Samedi, Rachel Paul-Hus était la survivante d’honneur et porteuse d’espoir du seul Relais pour la vie d’hiver du Canada. Après des mois de traitements de chimiothérapie, elle a vécu avec émotion le premier tour du relais, celui réservé aux personnes qui ont surmonté la maladie. Sous les applaudissements, ces survivants ont reçu une bonne dose d’amour bien méritée. 

«Je suis en plein dedans encore, alors c’est très émotif pour moi aujourd’hui. Ça replonge dans plein de souvenirs avec ma propre mère, qui a eu le cancer, et pour moi», souligne Rachel Paul-Hus. 

«Mais l’important c’est d’être tous ensemble aujourd’hui. Ça donne un boost incroyable. Quand j’ai été approchée pour être survivante d’honneur, j’étais déprimée et je voulais arrêter mes traitements. Ça m’a donné un but, d’être présente ici en mars. Je me disais alors que ça allait bien aller et que j’allais passer au travers. Et je suis super contente d’être là.»

Après de nombreux traitements de chimiothérapie, Rachel Paul-Hus se remet de deux opérations subies en janvier. Elle reprend des forces pour ses traitements de radiothérapie à venir. «Je suis presque rendue à la fin», dit-elle avec le sourire et l’assurance d’une femme déterminée. 

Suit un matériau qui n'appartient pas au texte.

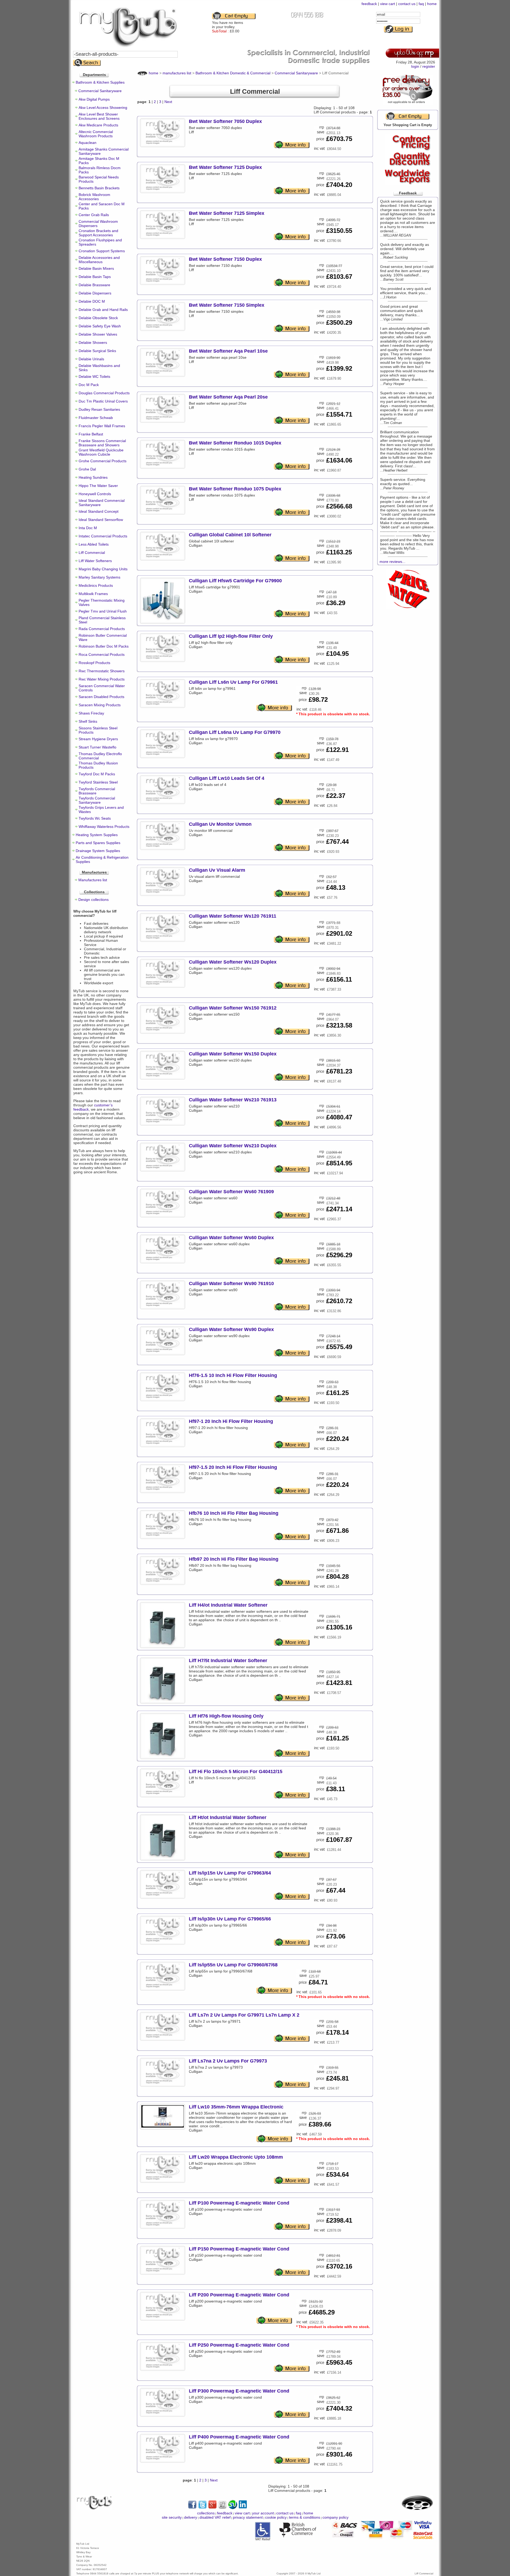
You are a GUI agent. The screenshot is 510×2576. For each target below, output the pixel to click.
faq (421, 4)
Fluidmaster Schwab (96, 418)
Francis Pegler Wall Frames (102, 426)
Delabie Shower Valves (98, 334)
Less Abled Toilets (94, 544)
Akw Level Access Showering (103, 107)
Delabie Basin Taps (95, 277)
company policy (335, 2517)
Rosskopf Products (94, 663)
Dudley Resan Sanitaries (99, 409)
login (415, 66)
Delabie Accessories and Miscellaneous (99, 259)
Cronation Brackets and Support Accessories (98, 233)
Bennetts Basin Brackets (99, 188)
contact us (406, 4)
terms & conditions (304, 2517)
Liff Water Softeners (95, 561)
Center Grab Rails (94, 215)
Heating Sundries (93, 477)
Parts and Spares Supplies (98, 843)
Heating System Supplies (97, 835)
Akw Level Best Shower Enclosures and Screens (99, 116)
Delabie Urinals (91, 359)
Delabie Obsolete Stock (98, 318)
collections (206, 2513)
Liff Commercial (92, 552)
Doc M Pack (89, 385)
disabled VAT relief (215, 2517)
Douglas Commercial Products (104, 393)
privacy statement (248, 2517)
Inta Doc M (88, 528)
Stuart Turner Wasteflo (97, 747)
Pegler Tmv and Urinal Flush (103, 611)
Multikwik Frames (93, 594)
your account (263, 2513)
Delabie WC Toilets (94, 376)
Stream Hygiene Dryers (98, 739)
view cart (387, 4)
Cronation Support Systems (102, 251)
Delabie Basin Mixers (96, 268)
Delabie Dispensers (95, 293)
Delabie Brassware (94, 285)
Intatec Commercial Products (103, 536)
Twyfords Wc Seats (95, 818)
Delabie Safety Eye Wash (100, 326)
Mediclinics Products (96, 585)
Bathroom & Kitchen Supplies (100, 82)
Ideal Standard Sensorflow (101, 519)
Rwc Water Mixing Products (102, 679)
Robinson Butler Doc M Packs (104, 646)
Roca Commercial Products (102, 654)
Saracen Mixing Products (100, 705)
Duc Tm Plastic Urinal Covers (103, 401)
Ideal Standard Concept (98, 511)
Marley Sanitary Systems (99, 577)
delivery (190, 2517)
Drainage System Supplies (98, 851)
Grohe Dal (87, 469)
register (428, 66)
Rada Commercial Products (102, 629)
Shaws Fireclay (91, 713)
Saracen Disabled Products (101, 697)
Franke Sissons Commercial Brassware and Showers (102, 443)
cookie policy (276, 2517)
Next (168, 102)
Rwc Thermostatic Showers (102, 671)
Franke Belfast (91, 434)
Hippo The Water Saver (98, 485)
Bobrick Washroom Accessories (94, 196)
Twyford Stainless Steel (98, 782)
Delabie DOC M (92, 301)
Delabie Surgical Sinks (97, 351)
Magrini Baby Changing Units (103, 569)
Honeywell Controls (95, 494)
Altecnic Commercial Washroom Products (96, 134)
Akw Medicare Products (98, 125)
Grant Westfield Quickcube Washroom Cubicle (101, 452)
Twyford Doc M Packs (97, 774)
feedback (369, 4)
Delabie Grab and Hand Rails (103, 309)
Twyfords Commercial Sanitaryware (97, 800)
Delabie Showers (93, 342)
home (432, 4)
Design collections (93, 899)
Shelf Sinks (88, 721)
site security (172, 2517)
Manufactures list (92, 880)
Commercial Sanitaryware (100, 91)
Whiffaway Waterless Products (104, 826)
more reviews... (392, 561)
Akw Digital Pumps (94, 99)
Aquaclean (87, 142)
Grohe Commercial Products (102, 461)
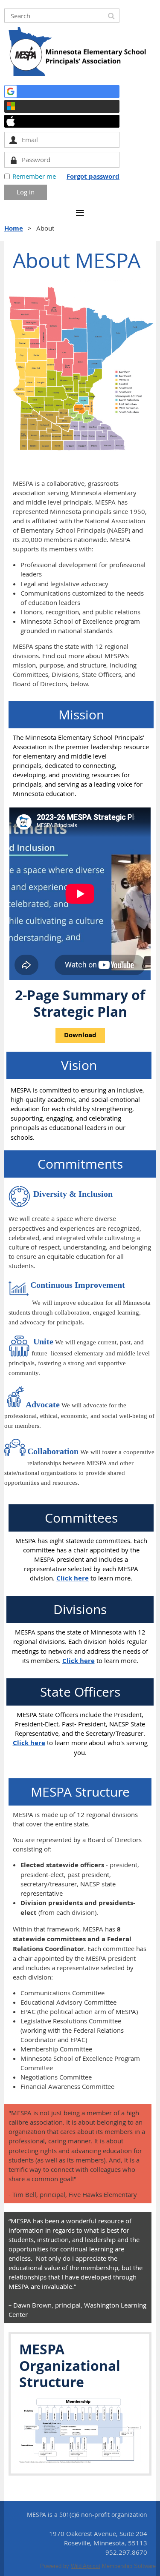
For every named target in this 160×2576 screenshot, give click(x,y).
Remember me (34, 176)
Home (13, 228)
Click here (72, 1578)
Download (80, 1034)
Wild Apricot (85, 2566)
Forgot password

50 000 $ amassés pour la Société canadienne du cancer

Le 8e Relais pour la vie hivernal d’Hérouxville regroupait 200 participants, lesquels ont permis d’amasser près de 50 000 $ au profit de la Société canadienne du cancer. Heureusement, les participants à ce seul Relais pour la vie d’hiver au Canada ont eu droit à une journée et une soirée pas très froides. «Il a pourtant fait souvent très froid au Relais pour la vie d’Hérouxville. On est vraiment chanceux cette année. Mais cet événement se distingue beaucoup, car il y a un volet très familial. Habituellement, c’est une marche de nuit de 19 h à 7 h le matin, ce qui fait que les enfants ne sont pas très présents», note Stéphanie Gaudreault, agente de développement à la Société canadienne du cancer.

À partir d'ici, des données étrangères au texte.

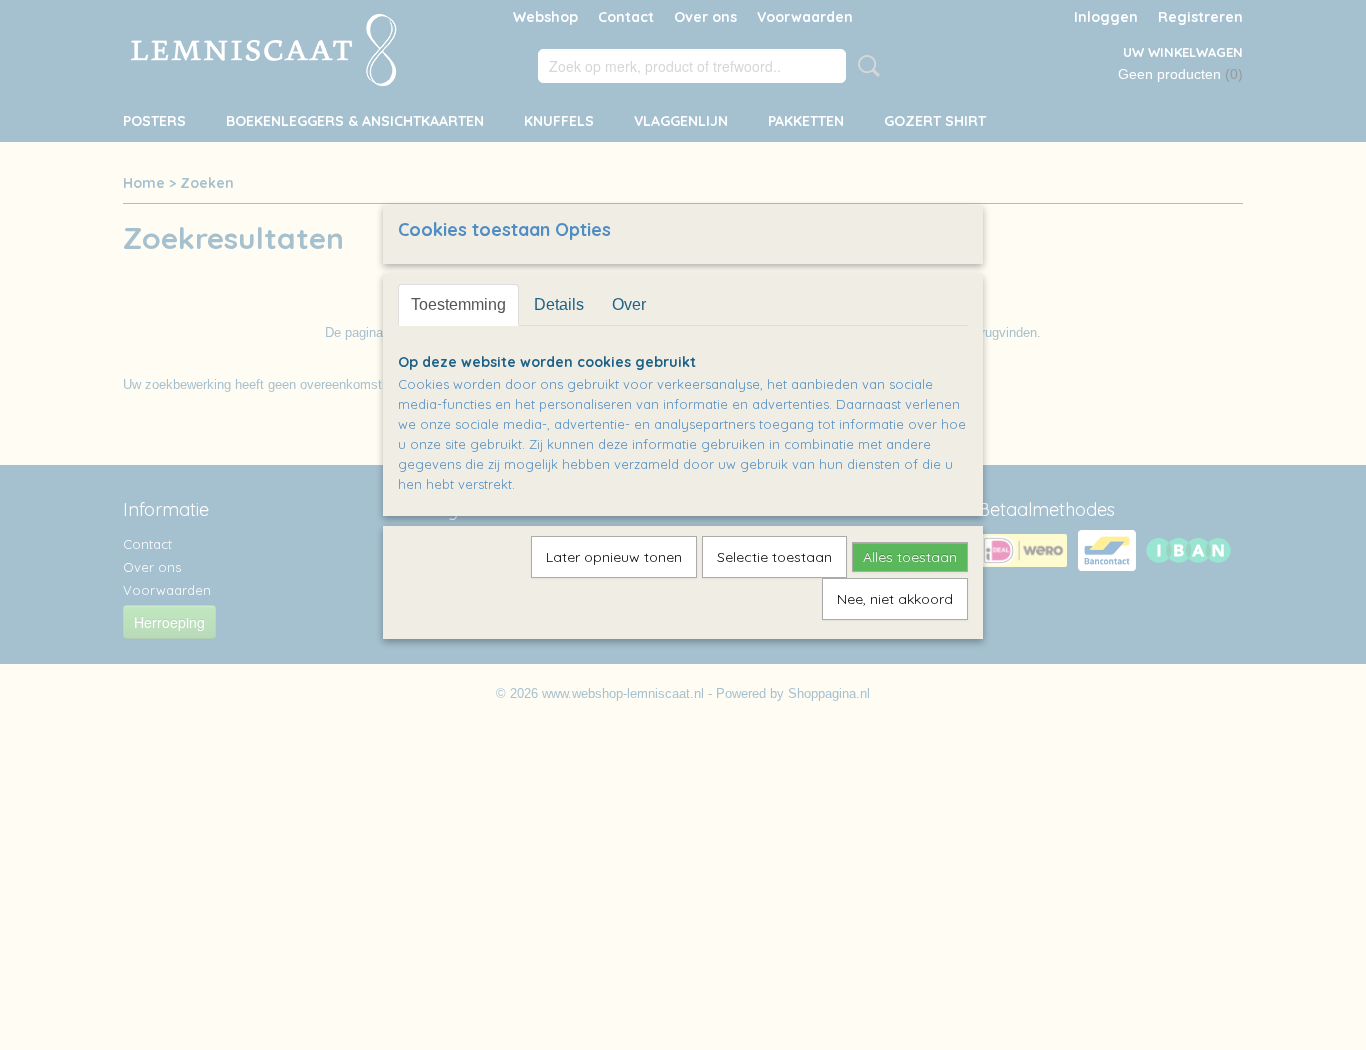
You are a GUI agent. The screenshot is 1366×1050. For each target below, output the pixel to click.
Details (559, 304)
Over (629, 304)
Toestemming (458, 304)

Les Relais pour la vie offrent également l’occasion de se souvenir de ceux qui ont eu moins de chance, de ceux qui ont été emportés par le cancer. Des luminaires qui ont brillé dans la nuit étaient, comme le veut la tradition, installés tout le long du parcours de marche. En tout, 520 luminaires ont ainsi été déposés à la mémoire de proches disparus. 

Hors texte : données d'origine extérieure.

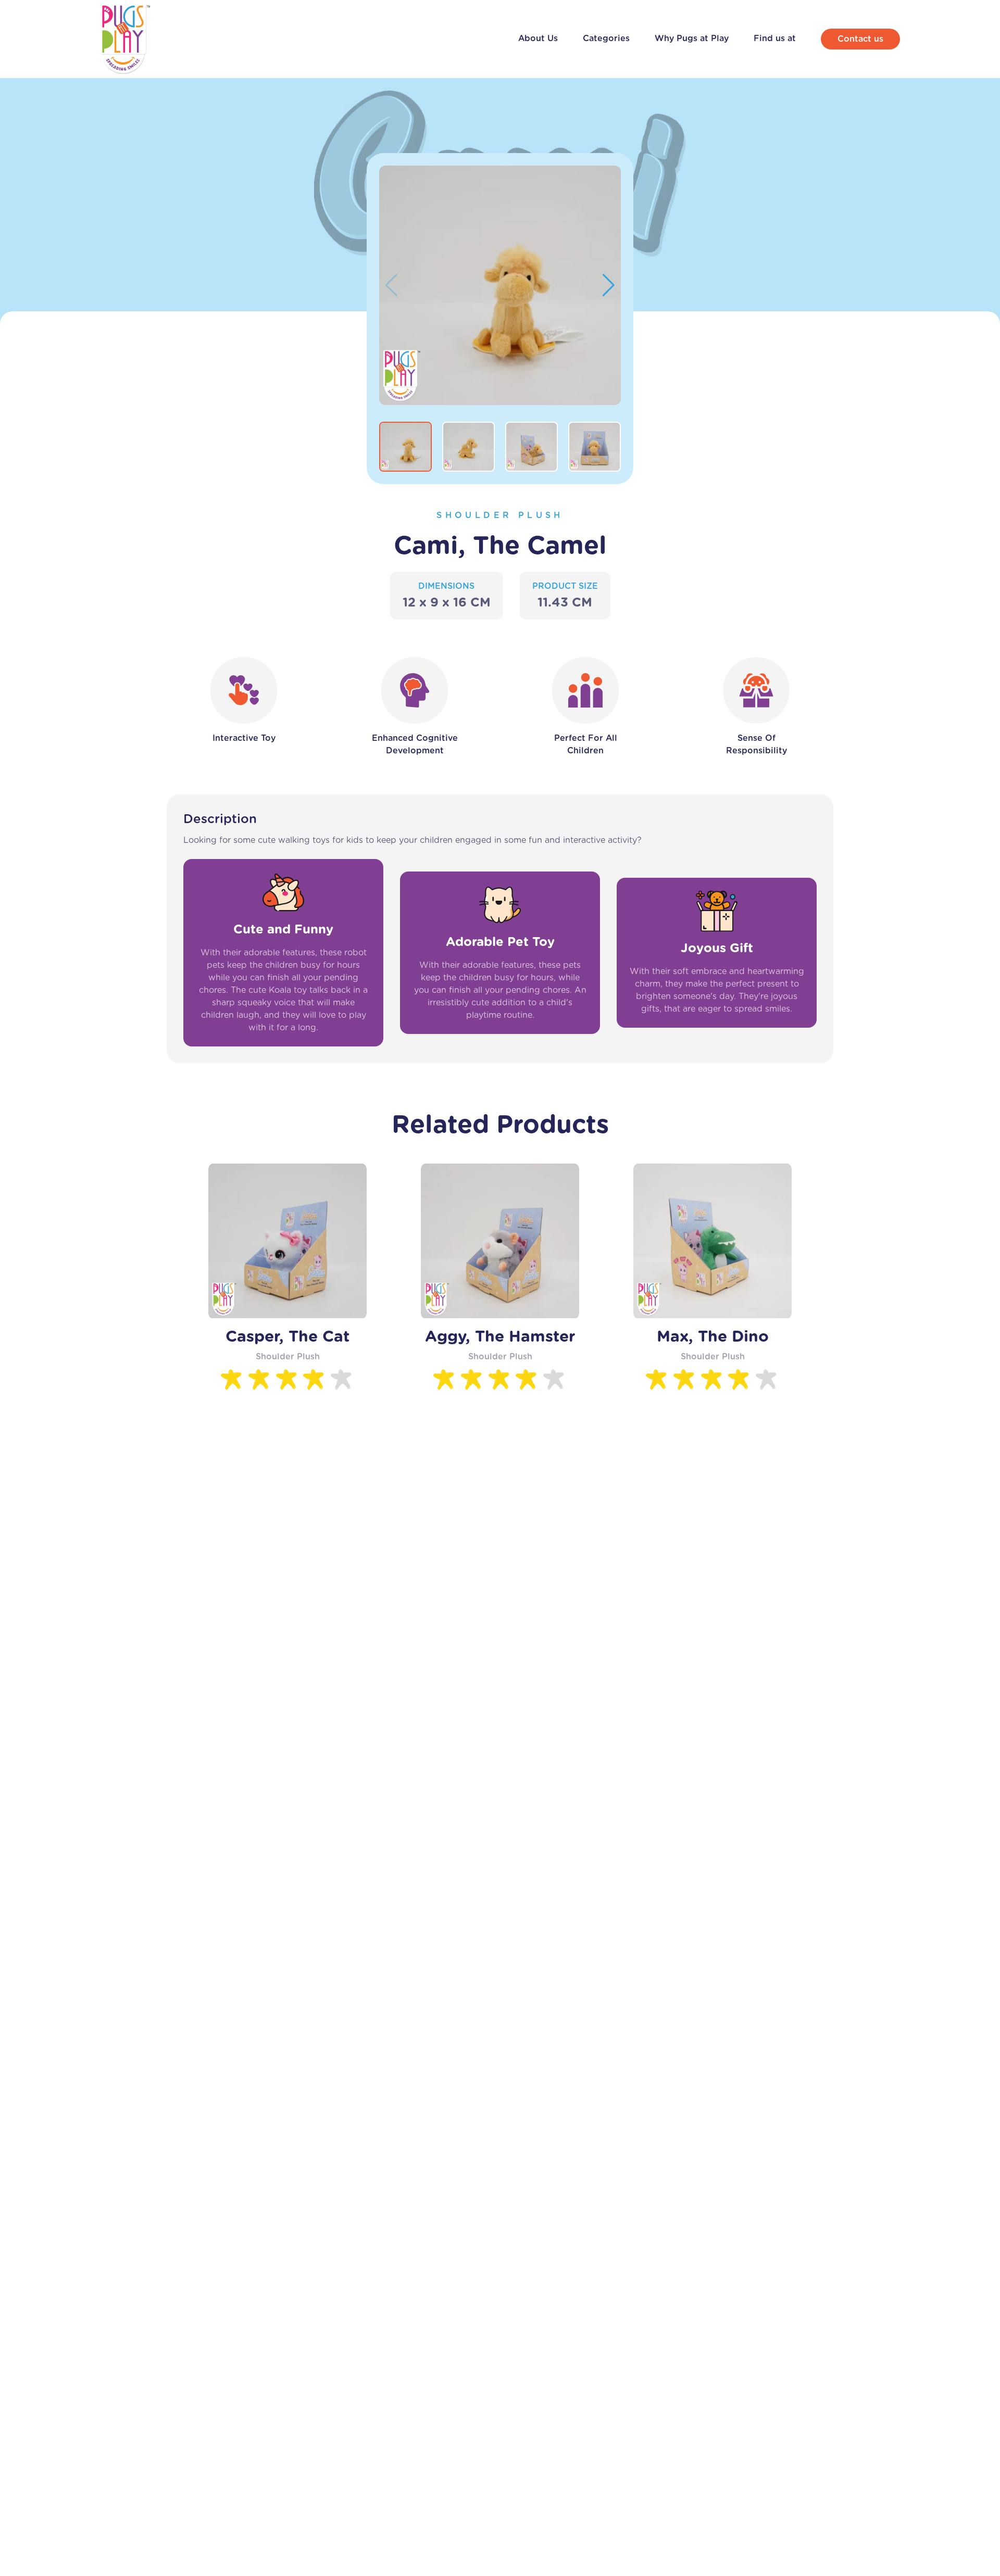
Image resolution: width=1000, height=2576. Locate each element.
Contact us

«C’est un moyen de se souvenir de ceux qui sont partis, mais aussi de donner de la force à ceux qui combattent présentement», affirme Rachel Paul-Hus. 

En soirée, les participants ont assisté à l’envolée d’une quarantaine de lanternes chinoises. Il s’agissait d’un autre moment de recueillement et d’émotions. Plus tôt dans la journée, la chanteuse country Cindy Bédard originaire de Saint-Tite a accompagné avec ses chansons les marcheurs.

Rachel Paul-Hus était très touchée de voir autant de personnes marcher à relais durant 12 heures pour récolter des fonds pour la recherche sur le cancer et les services offerts aux personnes malades. Elle a formulé le souhait que la médecine arrive de plus en plus à guérir et enrayé ce fléau.

Martin Brière de la Boulangerie Germain de Sainte-Thècle était le président d’honneur de ce Relais pour la vie. Depuis que son père a été atteint du cancer, il a voulu s’impliquer auprès des organisateurs pour contribuer à amasser des fonds pour la Société canadienne du cancer. 

«L’objectif est d’augmenter le pourcentage de survie des personnes atteintes. D’ici 2030, l’objectif est d’avoir un taux de survie de 80 %, alors qu’il est de 63 % aujourd’hui», affirme-t-il.